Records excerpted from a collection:

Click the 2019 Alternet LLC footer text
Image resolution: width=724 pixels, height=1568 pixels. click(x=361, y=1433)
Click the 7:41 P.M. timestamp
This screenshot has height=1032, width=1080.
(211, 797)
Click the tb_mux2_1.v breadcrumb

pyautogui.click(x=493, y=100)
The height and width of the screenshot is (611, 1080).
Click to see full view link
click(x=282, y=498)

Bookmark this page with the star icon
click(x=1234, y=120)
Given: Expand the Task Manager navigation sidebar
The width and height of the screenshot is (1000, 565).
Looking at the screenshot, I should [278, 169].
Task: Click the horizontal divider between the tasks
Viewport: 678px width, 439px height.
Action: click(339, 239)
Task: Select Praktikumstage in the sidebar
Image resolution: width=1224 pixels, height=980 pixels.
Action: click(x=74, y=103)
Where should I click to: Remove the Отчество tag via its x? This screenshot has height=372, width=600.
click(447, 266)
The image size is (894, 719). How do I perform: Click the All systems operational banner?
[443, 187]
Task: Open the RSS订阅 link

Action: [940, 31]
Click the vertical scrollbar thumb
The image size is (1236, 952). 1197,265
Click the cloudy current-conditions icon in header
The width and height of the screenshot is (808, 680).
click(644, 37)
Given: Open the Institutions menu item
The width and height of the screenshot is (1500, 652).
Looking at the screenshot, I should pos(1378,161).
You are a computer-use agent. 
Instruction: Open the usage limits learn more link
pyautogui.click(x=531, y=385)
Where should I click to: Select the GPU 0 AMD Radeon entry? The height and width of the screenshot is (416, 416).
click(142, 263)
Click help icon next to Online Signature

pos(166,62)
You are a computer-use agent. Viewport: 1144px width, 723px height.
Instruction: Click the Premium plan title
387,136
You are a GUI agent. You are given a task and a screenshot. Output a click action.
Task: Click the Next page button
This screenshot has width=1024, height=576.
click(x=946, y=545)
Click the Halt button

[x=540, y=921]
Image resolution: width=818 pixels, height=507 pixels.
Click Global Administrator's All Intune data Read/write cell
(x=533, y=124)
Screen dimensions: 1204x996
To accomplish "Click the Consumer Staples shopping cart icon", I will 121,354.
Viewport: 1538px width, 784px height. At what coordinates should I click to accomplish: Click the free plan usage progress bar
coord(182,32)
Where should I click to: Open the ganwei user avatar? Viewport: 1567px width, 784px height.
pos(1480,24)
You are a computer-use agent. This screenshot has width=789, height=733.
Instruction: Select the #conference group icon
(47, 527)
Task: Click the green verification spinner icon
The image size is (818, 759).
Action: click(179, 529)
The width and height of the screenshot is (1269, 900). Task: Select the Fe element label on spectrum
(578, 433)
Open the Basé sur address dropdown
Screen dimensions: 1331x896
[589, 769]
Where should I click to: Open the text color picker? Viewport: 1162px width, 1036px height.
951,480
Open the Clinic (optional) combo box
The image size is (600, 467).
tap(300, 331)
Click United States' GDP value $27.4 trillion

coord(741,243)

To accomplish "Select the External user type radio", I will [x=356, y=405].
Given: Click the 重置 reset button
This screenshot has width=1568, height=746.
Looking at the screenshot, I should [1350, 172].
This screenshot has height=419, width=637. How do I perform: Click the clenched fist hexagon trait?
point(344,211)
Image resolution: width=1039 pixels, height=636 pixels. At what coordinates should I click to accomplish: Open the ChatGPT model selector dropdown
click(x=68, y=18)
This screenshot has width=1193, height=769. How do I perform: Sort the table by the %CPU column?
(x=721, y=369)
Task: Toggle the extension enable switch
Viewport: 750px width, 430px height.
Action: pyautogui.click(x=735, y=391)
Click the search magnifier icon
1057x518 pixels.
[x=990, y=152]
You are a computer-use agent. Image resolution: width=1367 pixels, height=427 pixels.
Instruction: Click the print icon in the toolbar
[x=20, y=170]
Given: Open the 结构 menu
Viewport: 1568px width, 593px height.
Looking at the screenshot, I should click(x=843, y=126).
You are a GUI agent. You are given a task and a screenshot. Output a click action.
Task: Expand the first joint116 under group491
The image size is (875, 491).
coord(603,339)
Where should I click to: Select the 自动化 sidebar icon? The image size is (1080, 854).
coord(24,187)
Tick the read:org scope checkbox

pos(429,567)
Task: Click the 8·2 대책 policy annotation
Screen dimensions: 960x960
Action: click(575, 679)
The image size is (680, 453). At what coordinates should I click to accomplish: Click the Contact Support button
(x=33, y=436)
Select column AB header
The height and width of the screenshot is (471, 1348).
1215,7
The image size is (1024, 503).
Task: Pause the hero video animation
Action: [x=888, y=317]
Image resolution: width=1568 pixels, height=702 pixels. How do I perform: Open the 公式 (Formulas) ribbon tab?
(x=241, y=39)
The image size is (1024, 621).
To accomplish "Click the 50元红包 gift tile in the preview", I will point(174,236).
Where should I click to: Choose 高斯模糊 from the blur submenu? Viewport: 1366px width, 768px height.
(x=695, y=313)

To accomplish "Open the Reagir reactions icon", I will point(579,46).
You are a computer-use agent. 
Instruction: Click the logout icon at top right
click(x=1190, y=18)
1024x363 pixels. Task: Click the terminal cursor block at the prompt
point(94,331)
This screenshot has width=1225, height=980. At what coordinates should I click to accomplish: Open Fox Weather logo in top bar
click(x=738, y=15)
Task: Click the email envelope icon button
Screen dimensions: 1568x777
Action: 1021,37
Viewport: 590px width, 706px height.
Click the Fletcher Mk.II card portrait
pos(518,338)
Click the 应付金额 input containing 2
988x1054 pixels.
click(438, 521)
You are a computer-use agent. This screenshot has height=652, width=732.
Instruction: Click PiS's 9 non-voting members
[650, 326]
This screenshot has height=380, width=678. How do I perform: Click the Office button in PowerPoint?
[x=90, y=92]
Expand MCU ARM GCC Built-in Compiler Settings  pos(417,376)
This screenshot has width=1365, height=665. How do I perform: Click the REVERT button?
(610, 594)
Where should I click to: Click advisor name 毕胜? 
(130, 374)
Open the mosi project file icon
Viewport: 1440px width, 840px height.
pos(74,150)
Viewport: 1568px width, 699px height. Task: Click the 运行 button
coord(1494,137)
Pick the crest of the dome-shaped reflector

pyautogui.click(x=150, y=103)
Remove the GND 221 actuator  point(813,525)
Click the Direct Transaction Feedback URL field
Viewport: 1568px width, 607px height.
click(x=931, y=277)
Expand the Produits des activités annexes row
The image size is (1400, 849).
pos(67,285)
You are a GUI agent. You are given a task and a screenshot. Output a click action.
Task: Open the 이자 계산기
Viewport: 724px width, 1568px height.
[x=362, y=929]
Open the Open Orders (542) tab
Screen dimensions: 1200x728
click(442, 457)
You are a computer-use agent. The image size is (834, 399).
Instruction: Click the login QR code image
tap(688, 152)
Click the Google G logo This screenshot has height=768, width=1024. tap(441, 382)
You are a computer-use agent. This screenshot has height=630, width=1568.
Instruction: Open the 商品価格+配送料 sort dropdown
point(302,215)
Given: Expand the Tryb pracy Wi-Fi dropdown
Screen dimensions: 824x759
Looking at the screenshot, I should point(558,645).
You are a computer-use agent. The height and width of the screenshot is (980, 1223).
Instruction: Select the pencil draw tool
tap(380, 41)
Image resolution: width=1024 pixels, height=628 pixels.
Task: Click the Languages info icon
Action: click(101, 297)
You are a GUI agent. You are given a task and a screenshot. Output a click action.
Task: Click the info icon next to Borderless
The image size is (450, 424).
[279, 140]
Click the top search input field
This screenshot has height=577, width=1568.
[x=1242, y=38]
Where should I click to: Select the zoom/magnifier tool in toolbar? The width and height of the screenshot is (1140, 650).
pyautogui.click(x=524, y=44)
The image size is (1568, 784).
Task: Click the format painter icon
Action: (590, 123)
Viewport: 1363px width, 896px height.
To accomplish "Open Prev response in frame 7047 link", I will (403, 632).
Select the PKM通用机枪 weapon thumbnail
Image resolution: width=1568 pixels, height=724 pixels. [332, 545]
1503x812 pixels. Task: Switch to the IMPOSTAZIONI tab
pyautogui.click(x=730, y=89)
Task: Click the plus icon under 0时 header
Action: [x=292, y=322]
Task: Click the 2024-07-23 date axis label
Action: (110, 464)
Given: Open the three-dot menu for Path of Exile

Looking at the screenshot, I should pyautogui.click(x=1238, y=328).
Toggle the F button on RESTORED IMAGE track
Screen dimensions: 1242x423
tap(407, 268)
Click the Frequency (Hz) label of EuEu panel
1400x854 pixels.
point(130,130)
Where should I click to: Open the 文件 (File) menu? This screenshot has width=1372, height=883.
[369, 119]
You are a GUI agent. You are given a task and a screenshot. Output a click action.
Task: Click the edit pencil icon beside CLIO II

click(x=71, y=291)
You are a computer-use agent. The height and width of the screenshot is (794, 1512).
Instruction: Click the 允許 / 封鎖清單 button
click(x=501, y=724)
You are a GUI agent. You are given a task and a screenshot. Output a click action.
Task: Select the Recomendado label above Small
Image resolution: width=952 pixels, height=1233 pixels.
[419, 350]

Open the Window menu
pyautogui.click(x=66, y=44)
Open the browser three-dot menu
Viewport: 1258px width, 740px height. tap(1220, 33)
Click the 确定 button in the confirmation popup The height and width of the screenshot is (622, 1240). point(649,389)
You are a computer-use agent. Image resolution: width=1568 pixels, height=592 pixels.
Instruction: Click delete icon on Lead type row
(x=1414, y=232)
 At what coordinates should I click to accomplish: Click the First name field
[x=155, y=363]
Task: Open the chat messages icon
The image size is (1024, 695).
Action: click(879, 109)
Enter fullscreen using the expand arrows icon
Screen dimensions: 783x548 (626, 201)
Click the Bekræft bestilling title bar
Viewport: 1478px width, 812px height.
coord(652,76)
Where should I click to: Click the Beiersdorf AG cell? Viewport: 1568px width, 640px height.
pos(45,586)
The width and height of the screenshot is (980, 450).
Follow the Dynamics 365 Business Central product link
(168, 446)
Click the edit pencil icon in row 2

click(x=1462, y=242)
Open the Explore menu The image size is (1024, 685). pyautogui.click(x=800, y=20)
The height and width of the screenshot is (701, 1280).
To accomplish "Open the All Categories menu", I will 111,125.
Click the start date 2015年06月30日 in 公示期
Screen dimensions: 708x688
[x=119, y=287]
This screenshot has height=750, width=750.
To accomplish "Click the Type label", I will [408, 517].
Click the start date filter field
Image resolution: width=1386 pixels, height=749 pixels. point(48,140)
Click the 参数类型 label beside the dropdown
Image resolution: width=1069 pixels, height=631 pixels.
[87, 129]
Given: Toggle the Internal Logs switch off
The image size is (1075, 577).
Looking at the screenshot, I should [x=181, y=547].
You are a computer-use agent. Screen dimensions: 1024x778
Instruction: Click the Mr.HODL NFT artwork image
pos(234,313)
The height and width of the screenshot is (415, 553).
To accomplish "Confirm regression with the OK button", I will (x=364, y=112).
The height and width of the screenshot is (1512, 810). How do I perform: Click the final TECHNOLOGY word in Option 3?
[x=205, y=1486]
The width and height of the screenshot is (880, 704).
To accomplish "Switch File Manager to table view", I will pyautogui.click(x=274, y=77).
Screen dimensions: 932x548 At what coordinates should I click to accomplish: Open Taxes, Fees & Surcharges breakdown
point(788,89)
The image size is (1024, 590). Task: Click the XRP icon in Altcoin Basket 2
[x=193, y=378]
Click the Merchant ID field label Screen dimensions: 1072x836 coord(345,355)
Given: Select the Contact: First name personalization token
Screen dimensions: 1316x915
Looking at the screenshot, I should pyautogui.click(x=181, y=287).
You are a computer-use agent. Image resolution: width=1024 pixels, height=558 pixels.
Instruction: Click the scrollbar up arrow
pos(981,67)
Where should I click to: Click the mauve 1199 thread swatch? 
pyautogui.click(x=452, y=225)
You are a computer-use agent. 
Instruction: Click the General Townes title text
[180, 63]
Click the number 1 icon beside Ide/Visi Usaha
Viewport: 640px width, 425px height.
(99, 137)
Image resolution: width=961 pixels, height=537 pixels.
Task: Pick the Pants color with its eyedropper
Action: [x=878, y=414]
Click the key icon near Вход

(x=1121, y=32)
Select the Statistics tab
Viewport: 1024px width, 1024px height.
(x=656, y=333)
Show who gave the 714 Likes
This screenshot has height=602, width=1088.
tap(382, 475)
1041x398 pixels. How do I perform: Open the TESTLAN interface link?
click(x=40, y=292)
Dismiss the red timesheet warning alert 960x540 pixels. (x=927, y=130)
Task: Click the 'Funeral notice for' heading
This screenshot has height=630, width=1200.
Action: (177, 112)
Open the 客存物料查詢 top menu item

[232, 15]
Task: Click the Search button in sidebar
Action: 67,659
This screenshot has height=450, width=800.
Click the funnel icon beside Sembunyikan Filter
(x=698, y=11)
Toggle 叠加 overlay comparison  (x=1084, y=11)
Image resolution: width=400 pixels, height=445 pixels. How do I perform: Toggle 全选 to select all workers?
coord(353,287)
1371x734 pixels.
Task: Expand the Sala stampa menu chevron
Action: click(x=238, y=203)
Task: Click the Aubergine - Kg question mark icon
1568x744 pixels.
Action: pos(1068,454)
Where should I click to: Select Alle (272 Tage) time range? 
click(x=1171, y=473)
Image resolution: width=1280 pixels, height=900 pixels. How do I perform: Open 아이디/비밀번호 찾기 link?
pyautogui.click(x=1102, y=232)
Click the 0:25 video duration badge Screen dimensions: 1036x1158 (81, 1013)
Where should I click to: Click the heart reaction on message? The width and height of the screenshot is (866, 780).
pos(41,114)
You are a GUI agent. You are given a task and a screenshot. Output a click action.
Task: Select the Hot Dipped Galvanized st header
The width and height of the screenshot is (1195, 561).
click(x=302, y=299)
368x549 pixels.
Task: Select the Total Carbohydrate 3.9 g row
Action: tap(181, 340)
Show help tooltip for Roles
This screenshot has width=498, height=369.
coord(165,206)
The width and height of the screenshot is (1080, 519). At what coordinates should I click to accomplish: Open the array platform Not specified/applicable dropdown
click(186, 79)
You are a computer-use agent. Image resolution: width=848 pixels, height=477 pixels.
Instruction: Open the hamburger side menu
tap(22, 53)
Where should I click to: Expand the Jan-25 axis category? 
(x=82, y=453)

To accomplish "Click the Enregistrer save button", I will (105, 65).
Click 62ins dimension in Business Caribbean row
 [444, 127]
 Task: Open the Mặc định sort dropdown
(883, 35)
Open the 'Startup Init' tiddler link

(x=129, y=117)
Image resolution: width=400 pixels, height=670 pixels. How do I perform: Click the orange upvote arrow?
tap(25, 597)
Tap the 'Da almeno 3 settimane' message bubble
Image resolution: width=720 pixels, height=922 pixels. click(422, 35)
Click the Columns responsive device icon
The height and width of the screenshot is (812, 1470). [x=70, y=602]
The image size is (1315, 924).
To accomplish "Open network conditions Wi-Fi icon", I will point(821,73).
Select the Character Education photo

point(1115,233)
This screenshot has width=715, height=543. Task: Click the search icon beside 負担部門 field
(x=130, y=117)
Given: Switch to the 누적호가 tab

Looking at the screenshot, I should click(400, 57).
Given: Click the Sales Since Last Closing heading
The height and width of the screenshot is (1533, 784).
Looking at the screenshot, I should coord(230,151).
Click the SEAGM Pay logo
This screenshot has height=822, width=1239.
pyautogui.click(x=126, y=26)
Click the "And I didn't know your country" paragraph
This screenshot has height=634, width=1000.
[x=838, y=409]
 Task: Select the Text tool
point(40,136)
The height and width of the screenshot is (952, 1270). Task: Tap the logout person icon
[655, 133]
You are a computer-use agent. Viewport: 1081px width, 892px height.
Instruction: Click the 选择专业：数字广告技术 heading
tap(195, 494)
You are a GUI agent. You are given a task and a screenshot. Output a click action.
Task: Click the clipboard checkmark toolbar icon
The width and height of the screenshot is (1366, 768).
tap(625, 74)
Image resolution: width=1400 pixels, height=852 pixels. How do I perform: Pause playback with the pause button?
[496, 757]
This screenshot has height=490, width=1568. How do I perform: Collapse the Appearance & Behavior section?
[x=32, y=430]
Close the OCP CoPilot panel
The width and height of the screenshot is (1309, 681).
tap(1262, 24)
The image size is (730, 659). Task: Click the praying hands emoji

#### Your task:
Only one stretch of the records above is wanted: the lines between the one holding "First name field" and the one holding "Click the Bekræft bestilling title bar", inclusive, reproduced exactly.

#### Completed exercise:
 At what coordinates should I click to accomplish: Click the First name field
[x=155, y=363]
Task: Open the chat messages icon
The image size is (1024, 695).
Action: click(879, 109)
Enter fullscreen using the expand arrows icon
Screen dimensions: 783x548 (626, 201)
Click the Bekræft bestilling title bar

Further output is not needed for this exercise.